Senior Detection & Response Engineer - 100% remote

Role Overview The Security Operations Engineer is a senior individual contributor responsible for detecting, investigating, and responding to security threats across Apollo’s cloud-native and SaaS environments. This role requires strong technical depth, independent judgment, and ownership of complex security investigations from intake through resolution. This role operates in a fully remote environment and emphasizes clear written communication, operational rigor, and effective collaboration. Key ResponsibilitiesIncident Detection, Investigation & Response - Monitor, triage, and investigate security alerts and events across cloud infrastructure, SaaS applications, and corporate systems. - Conduct end-to-end security investigations, including scoping, containment, eradication, recovery, and documentation. - Own investigations independently while collaborating effectively during high-severity incidents. SIEM, Detection & Workflow Engineering - Configure and maintain SIEM detections in Panther, including use cases, correlation rules, alert logic, and tuning. - Onboard, validate, and maintain log sources to ensure visibility, accuracy, and reliability. - Design and improve investigation and response workflows to streamline triage, escalation, and resolution. - Leverage AI-assisted tools to accelerate alert analysis, enrichment, and investigation efficiency. Threat Hunting & Proactive Security - Perform proactive threat-hunting activities to identify malicious or anomalous behavior not surfaced by existing detections. - Investigate abuse, fraud, account compromise, and automation misuse scenarios in close collaboration with Fraud teams. - Identify detection gaps and propose, implement, and validate improvements.
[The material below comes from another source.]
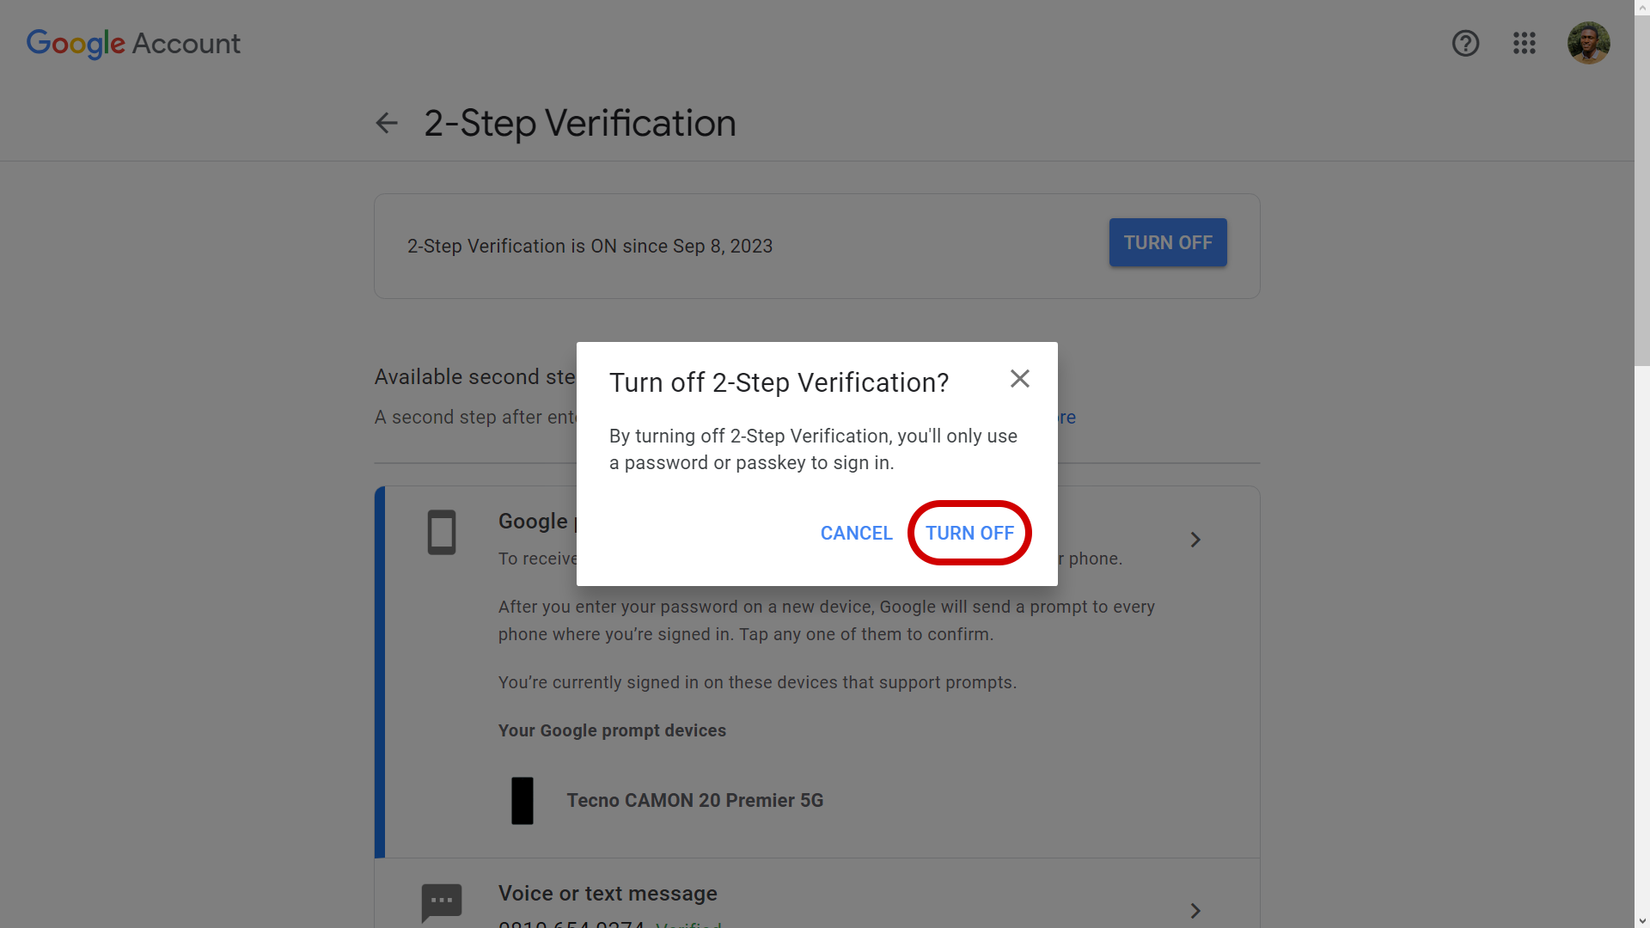Click the Google Account logo
The image size is (1650, 928).
pyautogui.click(x=133, y=43)
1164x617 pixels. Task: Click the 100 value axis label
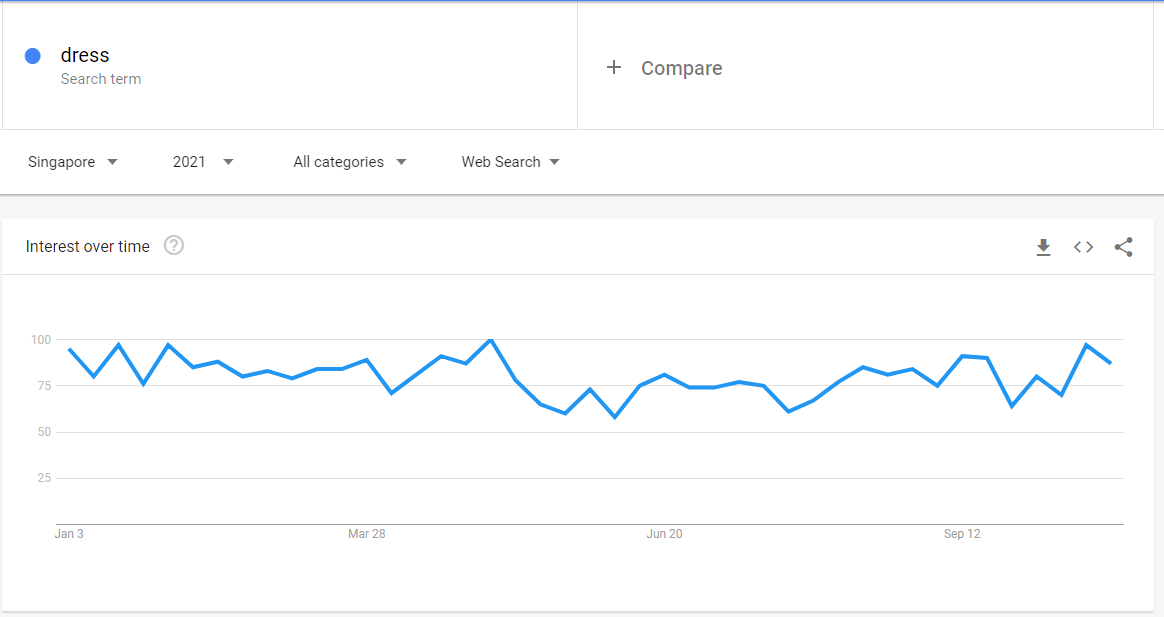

Automation, Coding & Tooling - Build scripts, automations, and tools to reduce manual work and improve response speed and consistency. - Use Python extensively for analysis, automation, and internal tooling; Ruby experience is a plus. - Contribute to internal detection frameworks, tooling, and shared libraries. Documentation & Continuous Improvement - Produce clear, high-quality documentation for incidents, investigations, and post-incident reviews. - Contribute to runbooks, playbooks, and operational standards. - Share knowledge, review peer work, and mentor other engineers.